- [Activity]
Your answer should be every line below that includes the word "computer".
•••
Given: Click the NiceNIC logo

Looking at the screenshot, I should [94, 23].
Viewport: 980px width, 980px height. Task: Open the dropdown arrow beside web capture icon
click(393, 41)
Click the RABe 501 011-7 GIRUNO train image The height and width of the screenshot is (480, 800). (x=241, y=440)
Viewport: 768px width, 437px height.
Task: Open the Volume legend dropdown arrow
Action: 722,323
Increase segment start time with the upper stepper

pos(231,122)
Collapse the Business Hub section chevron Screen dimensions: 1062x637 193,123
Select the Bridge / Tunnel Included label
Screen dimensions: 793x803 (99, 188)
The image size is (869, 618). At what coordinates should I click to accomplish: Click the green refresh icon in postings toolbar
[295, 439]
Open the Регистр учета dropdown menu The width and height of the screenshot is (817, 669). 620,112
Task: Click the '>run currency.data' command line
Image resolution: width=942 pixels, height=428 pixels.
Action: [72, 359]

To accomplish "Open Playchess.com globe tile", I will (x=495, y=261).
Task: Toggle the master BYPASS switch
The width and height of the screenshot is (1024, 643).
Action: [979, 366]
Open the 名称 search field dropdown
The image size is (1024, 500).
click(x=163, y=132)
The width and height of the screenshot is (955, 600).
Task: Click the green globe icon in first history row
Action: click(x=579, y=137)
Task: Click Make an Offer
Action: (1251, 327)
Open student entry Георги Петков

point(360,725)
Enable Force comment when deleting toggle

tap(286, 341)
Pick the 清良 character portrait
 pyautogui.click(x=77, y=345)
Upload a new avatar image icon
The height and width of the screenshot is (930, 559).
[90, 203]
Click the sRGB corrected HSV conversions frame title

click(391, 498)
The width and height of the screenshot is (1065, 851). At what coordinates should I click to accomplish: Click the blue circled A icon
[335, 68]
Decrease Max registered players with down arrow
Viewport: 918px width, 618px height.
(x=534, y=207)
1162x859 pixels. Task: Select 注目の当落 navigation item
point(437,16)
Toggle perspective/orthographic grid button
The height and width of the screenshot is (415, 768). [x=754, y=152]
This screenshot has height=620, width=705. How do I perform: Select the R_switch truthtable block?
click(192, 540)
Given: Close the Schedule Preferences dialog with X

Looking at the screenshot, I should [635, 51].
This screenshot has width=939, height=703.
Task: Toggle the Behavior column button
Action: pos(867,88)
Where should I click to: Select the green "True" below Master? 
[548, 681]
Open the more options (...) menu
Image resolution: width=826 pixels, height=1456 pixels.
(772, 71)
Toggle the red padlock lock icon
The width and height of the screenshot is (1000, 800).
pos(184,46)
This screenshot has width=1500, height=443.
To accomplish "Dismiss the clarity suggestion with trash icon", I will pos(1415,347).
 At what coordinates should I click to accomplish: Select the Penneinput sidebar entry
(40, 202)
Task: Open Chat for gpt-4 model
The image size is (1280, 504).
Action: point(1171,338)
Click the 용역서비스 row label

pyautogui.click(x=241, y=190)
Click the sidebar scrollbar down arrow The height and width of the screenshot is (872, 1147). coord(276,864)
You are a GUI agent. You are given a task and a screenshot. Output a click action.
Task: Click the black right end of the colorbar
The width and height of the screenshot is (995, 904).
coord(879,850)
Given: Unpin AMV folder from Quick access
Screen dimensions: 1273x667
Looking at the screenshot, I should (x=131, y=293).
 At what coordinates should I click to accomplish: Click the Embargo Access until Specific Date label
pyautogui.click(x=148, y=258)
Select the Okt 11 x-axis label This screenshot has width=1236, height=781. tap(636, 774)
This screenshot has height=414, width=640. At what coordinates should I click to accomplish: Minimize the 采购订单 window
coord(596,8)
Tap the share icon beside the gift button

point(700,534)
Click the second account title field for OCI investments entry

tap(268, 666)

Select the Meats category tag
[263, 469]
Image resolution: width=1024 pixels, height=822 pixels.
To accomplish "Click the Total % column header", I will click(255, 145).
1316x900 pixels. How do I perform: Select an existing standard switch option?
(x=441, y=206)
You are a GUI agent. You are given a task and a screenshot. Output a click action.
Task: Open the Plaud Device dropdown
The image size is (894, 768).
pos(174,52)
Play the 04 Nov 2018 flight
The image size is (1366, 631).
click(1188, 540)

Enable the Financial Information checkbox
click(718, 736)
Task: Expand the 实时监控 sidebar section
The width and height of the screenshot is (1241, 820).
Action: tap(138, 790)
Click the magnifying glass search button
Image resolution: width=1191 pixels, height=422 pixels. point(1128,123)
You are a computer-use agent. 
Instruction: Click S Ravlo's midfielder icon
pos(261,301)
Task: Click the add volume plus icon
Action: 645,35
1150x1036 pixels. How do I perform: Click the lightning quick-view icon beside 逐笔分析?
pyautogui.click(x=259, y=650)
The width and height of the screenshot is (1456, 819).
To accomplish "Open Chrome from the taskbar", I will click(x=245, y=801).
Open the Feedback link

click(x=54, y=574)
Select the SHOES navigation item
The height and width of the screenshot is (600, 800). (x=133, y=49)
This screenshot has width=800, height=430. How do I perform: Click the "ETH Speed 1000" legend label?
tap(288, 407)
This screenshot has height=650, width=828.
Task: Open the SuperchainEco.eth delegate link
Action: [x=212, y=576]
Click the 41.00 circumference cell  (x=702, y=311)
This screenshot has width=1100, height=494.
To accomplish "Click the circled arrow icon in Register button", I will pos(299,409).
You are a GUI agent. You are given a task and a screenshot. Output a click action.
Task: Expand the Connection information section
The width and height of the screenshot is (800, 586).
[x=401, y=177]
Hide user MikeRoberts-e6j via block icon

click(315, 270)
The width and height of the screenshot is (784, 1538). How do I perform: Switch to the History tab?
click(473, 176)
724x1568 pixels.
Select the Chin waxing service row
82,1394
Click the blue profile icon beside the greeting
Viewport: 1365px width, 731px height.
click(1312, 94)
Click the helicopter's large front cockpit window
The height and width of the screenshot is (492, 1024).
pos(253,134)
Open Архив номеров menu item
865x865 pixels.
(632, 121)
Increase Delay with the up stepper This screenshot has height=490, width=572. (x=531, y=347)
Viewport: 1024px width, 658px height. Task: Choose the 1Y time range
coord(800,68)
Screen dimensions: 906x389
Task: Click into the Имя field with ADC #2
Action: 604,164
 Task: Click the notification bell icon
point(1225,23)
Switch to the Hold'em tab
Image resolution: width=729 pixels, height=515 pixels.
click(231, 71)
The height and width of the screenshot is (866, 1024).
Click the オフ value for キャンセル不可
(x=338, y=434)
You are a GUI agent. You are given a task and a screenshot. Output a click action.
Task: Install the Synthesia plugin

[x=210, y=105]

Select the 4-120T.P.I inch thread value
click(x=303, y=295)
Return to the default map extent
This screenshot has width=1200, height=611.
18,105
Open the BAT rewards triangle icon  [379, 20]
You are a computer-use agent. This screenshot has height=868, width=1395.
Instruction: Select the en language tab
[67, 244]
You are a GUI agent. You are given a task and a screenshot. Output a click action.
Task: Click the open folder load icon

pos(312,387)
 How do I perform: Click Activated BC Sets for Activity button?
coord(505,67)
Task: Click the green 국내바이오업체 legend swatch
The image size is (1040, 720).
•••
- [Solution for this problem]
You are a computer-use agent. 
You are a computer-use agent. This screenshot has height=868, width=1395.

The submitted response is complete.